**Exercises**
[A] In the jackknife documentation, what does the ndat parameter of jackknife_freq give?
[B] Set down word for word the part of the jackknife documentation that begins at the words "Note that this" and ends after "cmomy.reduce_data(data, mom_ndim=1, axis=0)".
[C] Carry the jackknife documentation forward from its last line.

**Selected extract**
================================
Note that this is equivalent to (but typically faster than) resampling with a frequency table from :func:cmomy.resample.jackknife_freq

>>> freq = cmomy.resample.jackknife_freq(4)
>>> resample_data(data, sampler=dict(freq=freq), mom_ndim=1, axis=0)
array([[1.5582, 0.7822, 0.2247],
       [2.1787, 0.6322, 0.22  ],
       [1.5886, 0.5969, 0.0991],
       [1.2601, 0.4982, 0.3478]])

To speed up the calculation even further, pass in data_reduced

>>> data_reduced = cmomy.reduce_data(data, mom_ndim=1, axis=0)
>>> jackknife_data(data, mom_ndim=1, axis=0, data_reduced=data_reduced)
array([[1.5582, 0.7822, 0.2247],
       [2.1787, 0.6322, 0.22  ],
       [1.5886, 0.5969, 0.0991],
       [1.2601, 0.4982, 0.3478]])

Also works with DataArray objects

>>> xdata = xr.DataArray(data, dims=["samp", "mom"])
>>> jackknife_data(xdata, mom_ndim=1, dim="samp", rep_dim="jackknife")
<xarray.DataArray (jackknife: 4, mom: 3)> Size: 96B
array([[1.5582, 0.7822, 0.2247],
       [2.1787, 0.6322, 0.22  ],
       [1.5886, 0.5969, 0.0991],
       [1.2601, 0.4982, 0.3478]])
Dimensions without coordinates: jackknife, mom
cmomy.resample.jackknife_freq(ndat)[source]#

Frequency array for jackknife resampling.

Use this frequency array to perform jackknife [1] resampling

Parameters:

ndat (int) – Size of data along resampled axis.

Returns:

freq (ndarray) – Frequency array for jackknife resampling.

References

Examples

>>> jackknife_freq(4)
array([[0, 1, 1, 1],
       [1, 0, 1, 1],
       [1, 1, 0, 1],
       [1, 1, 1, 0]])
cmomy.resample.jackknife_vals(x, *y, data_reduced=None, mom, axis=MISSING, dim=MISSING, weight=None, mom_dims=None, mom_params=None, rep_dim='rep', out=None, dtype=None, casting='same_kind', order=None, parallel=None, axes_to_end=True, keep_attrs=None, apply_ufunc_kwargs=None)[source]#

Jackknife by value.

Parameters:
  • x (array-like or DataArray or Dataset) – Values to reduce.

  • *y (array-like or DataArray or Dataset) – Additional values (needed if len(mom)==2). y has same type restrictions and broadcasting rules as weight.

  • data_reduced (array-like or DataArray, optional) – data reduced along axis or dim. This will be calculated using reduce_vals() if not passed. Same type restrictions as weight.

  • mom (int or tuple of int) – Order or moments. If integer or length one tuple, then moments are for a single variable. If length 2 tuple, then comoments of two variables

  • axis (int) – Axis to reduce/sample along.
================================
Stored records:

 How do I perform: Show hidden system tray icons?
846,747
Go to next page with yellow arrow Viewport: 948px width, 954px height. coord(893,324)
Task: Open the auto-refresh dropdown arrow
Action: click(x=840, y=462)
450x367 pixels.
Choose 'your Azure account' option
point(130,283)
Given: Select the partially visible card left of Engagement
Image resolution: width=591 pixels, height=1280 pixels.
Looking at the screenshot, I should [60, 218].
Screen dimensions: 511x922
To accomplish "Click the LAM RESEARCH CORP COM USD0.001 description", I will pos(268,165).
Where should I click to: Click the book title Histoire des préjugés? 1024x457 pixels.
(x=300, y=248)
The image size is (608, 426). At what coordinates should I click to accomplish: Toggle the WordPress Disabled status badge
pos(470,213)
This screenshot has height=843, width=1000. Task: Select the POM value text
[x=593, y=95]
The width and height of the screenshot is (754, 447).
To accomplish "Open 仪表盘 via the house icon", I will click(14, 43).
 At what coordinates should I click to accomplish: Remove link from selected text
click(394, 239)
================================
**Solved problems**
[A] The size of the data along the resampled axis.

[B]
Note that this is equivalent to (but typically faster than) resampling with a frequency table from :func:cmomy.resample.jackknife_freq

>>> freq = cmomy.resample.jackknife_freq(4)
>>> resample_data(data, sampler=dict(freq=freq), mom_ndim=1, axis=0)
array([[1.5582, 0.7822, 0.2247],
       [2.1787, 0.6322, 0.22  ],
       [1.5886, 0.5969, 0.0991],
       [1.2601, 0.4982, 0.3478]])

To speed up the calculation even further, pass in data_reduced

>>> data_reduced = cmomy.reduce_data(data, mom_ndim=1, axis=0)

[C]
  • dim (hashable) – Dimension to reduce/sample along.

  • weight (array-like or DataArray or Dataset) –

    Optional weight. The type of weight must be “less than” the type of x.

    In the case that weight is array-like, it must broadcast to x using usual broadcasting rules (see numpy.broadcast_to()), with the following exceptions: If weight is a 1d array of length x.shape[axis]], it will be formatted to broadcast along the other dimensions of x. For example, if x has shape (10, 2, 3) and weight has shape (10,), then weight will be converted to the broadcastable shape (10, 1, 1). If weight is a scalar, it will be broadcast to x.shape.

  • mom_dims (hashable or tuple of hashable) – Name of moment dimensions. Defaults to ("mom_0",) for mom_ndim==1 and (mom_0, mom_1) for mom_ndim==2

  • mom_params (cmomy.MomParams or cmomy.MomParamsDict or dict, optional) – Moment parameters. You can set moment parameters axes and dims using this option. For example, passing mom_params={"dim": ("a", "b")} is equivalent to passing mom_dims=("a", "b"). You can also pass as a cmomy.MomParams object with mom_params=cmomy.MomParams(dims=("a", "b")).

  • rep_dim (hashable) – Name of new ‘replicated’ dimension:

  • out (ndarray) – Optional output array. If specified, output will be a reference to this array. Note that if the output if method returns a Dataset, then this option is ignored.

  • dtype (dtype) – Optional dtype for output data.

  • casting ({'no', 'equiv', 'safe', 'same_kind', 'unsafe'}, optional) –

    Controls what kind of data casting may occur.

    • ’no’ means the data types should not be cast at all.

    • ’equiv’ means only byte-order changes are allowed.

    • ’safe’ means only casts which can preserve values are allowed.

    • ’same_kind’ means only safe casts or casts within a kind, like float64 to float32, are allowed.

    • ’unsafe’ (default) means any data conversions may be done.

  • order ({"C", "F", "A", "K"}, optional) – Order argument. See numpy.asarray().

  • parallel (bool, optional) – If True, use parallel numba numba.njit or numba.guvectorized code if possible. If None, use a heuristic to determine if should attempt to use parallel method.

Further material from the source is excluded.